David Denniston: 1936-2019Columns | Wed Jan 29, 2020 | 10:30pm
Dave Denniston, a resident of Santa Barbara for over 30 years, has been a hero to many families who have adult children with developmental challenges. Sadly, our friend, mentor, and father passed away suddenly in late December 2019. Since his death, many families that Dave has helped have said exactly the same thing: “He changed my life.” Dave has indelibly made an impact on the lives of everyone he knew as well as our community. His time with us on earth will resonate for years ahead.
In life, Dave was a humble and unpretentious person, shrugging off heartfelt expressions of appreciation and refocusing attention elsewhere. He didn’t need accolades. He was a man who thrived on helping — easily setting aside his own time to devote himself to the benefit of others.
As the father of a child with a developmental disability, he forged a path for other families by creating natural supports for his daughter in her home, and then by consulting and talking to families throughout the state about his experience and knowledge. He is recognized as a pioneer of supported living — from a father’s perspective. It was his personal touch that made the difference.
About 31 years ago, Dave formed a nonprofit agency — San Felipe Supported Living — that was one of the first supported living agencies in the state of California. It grew out of a personal need — to provide a better life for his daughter. Its reach quickly eclipsed that personal need when Dave realized that other families wanted the same opportunities that he had created for his daughter. He wasn’t willing to sit back and accept the status quo but wanted to step up and create new opportunities. So, he began helping. One family at a time.
Dave had always treasured the connections he made throughout his life, so it was natural for him to form friendships with the families he met through his daughter. He was respected and loved — from high school to college to his professional career and throughout his years living in Santa Barbara — and Dave maintained his friendships because they meant everything to him. Quirky and quick-witted, thoughtful and kind, centered and determined, Dave had a vast array of friends over his life, a testament to his open-minded, easygoing personality.
Dave was uniquely gifted; he had an engineering brain enhanced with a sensitive and empathic heart. These qualities enabled him to simultaneously problem-solve a difficult situation while never losing sight of the people experiencing those difficulties. He always kept his focus, parsing out the meaning in a conversation, finding the core of the problem, and lending his support and guidance when needed. He was keenly intent on raising people up, not pulling them down.

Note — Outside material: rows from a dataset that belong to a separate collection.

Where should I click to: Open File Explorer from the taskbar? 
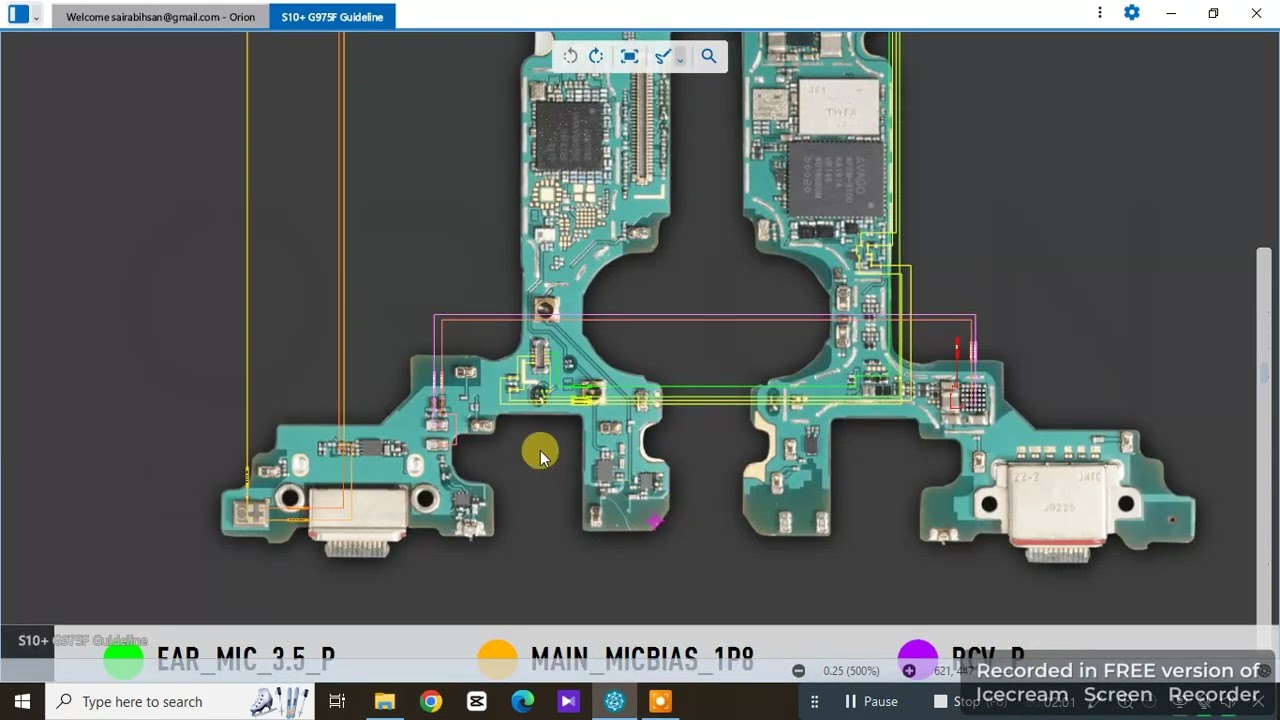pos(385,702)
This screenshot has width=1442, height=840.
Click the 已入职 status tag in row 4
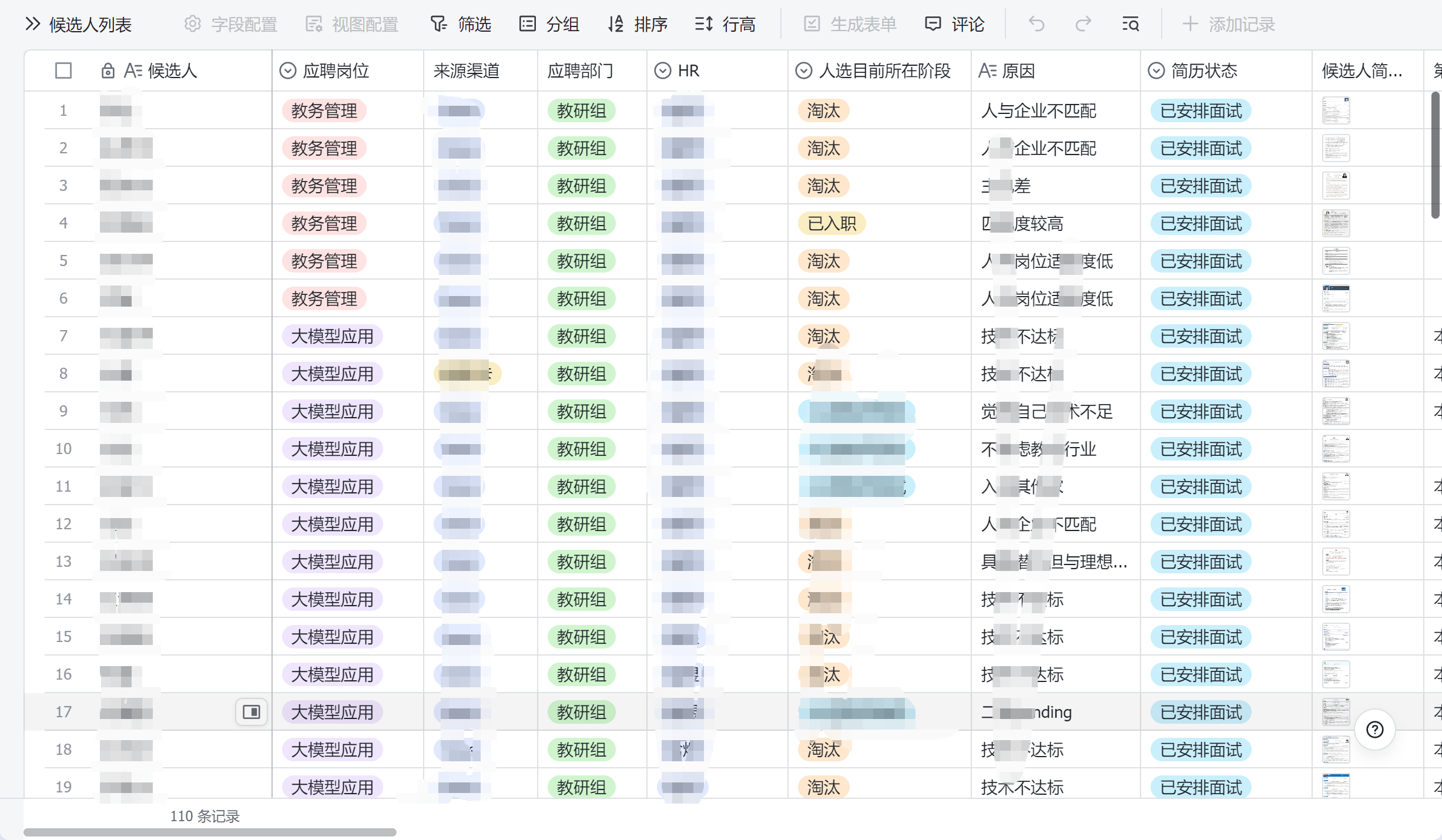(831, 223)
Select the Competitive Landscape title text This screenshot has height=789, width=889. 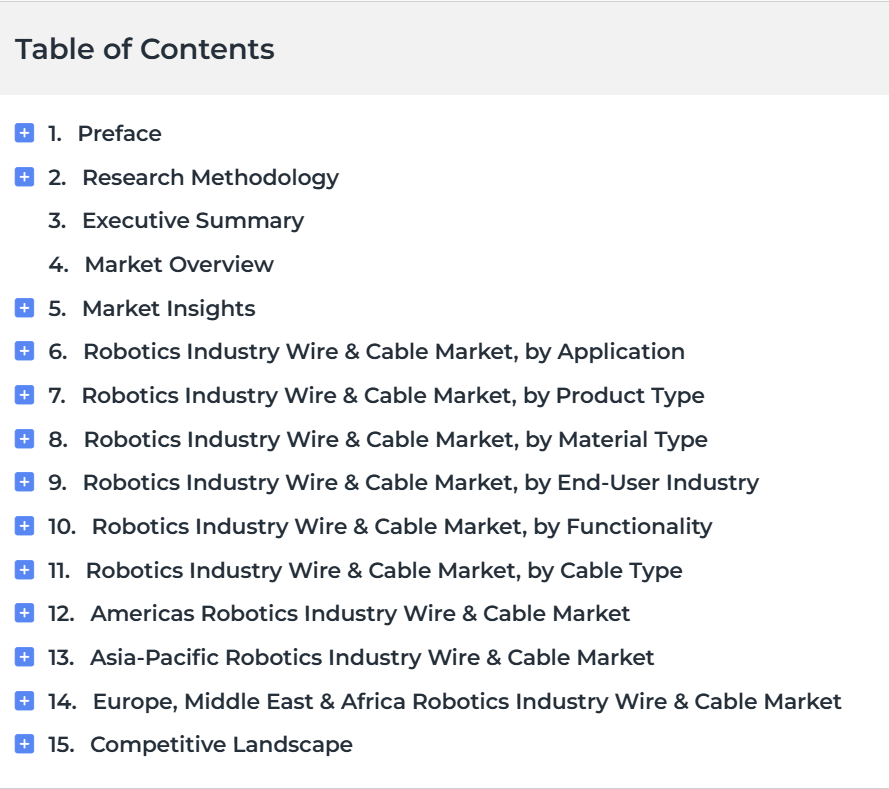click(x=221, y=745)
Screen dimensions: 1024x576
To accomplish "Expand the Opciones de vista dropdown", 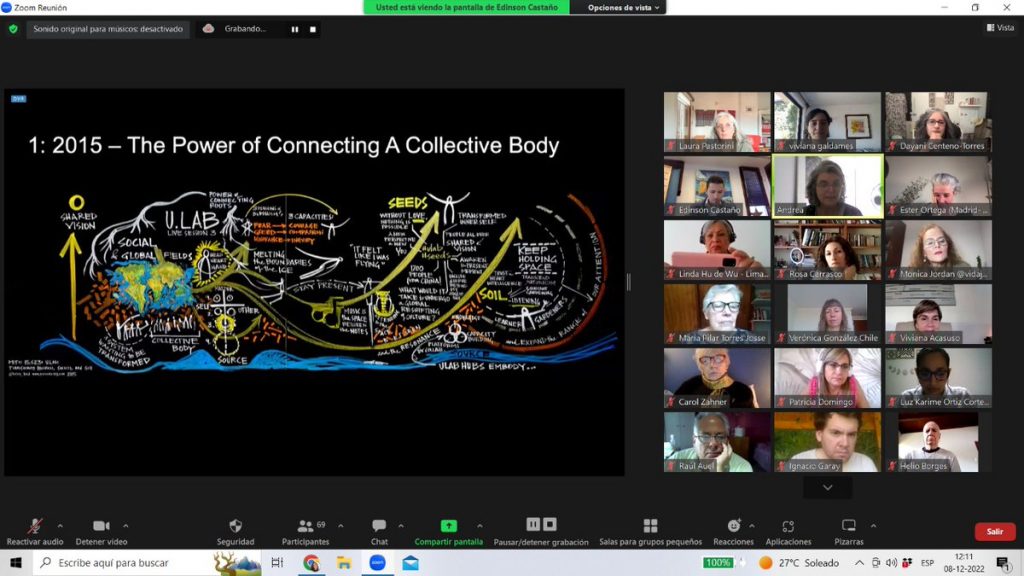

After retiring as an executive with the Digital Equipment Corporation of Massachusetts, Dave continued to work tirelessly on many projects — whether it was the serious business of starting a nonprofit to benefit his daughter and other folks with developmental disabilities, volunteering as a docent at the Santa Barbara Maritime Museum, or designing and managing websites for various groups.
He was also serious in play — sailing with friends; listening to jazz and traveling with his companion and love, Rhea; attending Happy Hour with friends; and bantering with his coffee mates — the Codgers on Caffeine — every Friday like clockwork. Dave gave his full attention and energy to all that he did.
One of his friends recently remarked, “God gave us a giant in the smallest of stature.” And Dave’s vision for San Felipe was never small. Its founding serendipitously coincided with the state’s pilot project for Supported Living Services in the early 1990s, but it was his fatherly involvement that spoke volumes to other families wanting to stay involved in the options available to their child. What makes San Felipe Supported Living unique is that it is family-guided — with the complete collaboration of established support services.
Dave’s desire for his daughter to have a life outside of a predetermined mini institute drove him to build a community where people who have disabilities live in their own homes, successfully and with some of the best quality of support offered. Families who were previously unhappy with the living options for their adult children realized they had choices and were encouraged by Dave’s success in beneficial care for his own daughter. Individuals with severe challenges, who might have been institutionalized in the past, are now living wonderful lives — getting out into the community and making as many decisions as they can while developing long-term friendships with people employed to live with them and supportive of a full life.
Dave made everyone feel important — and that is a very unusual quality. Dave was family. He was family to all of us. And he will be missed dearly.
We love you, Dave. And when you sailed away, a small part of all of us went with you.
The Dave Denniston Memorial Fund continues Dave’s efforts to develop supported living services for loved ones with developmental challenges. Please send donations to the Dave Denniston Memorial Fund, c/o San Felipe Supported Living, PO Box 1453, Goleta, CA 93117.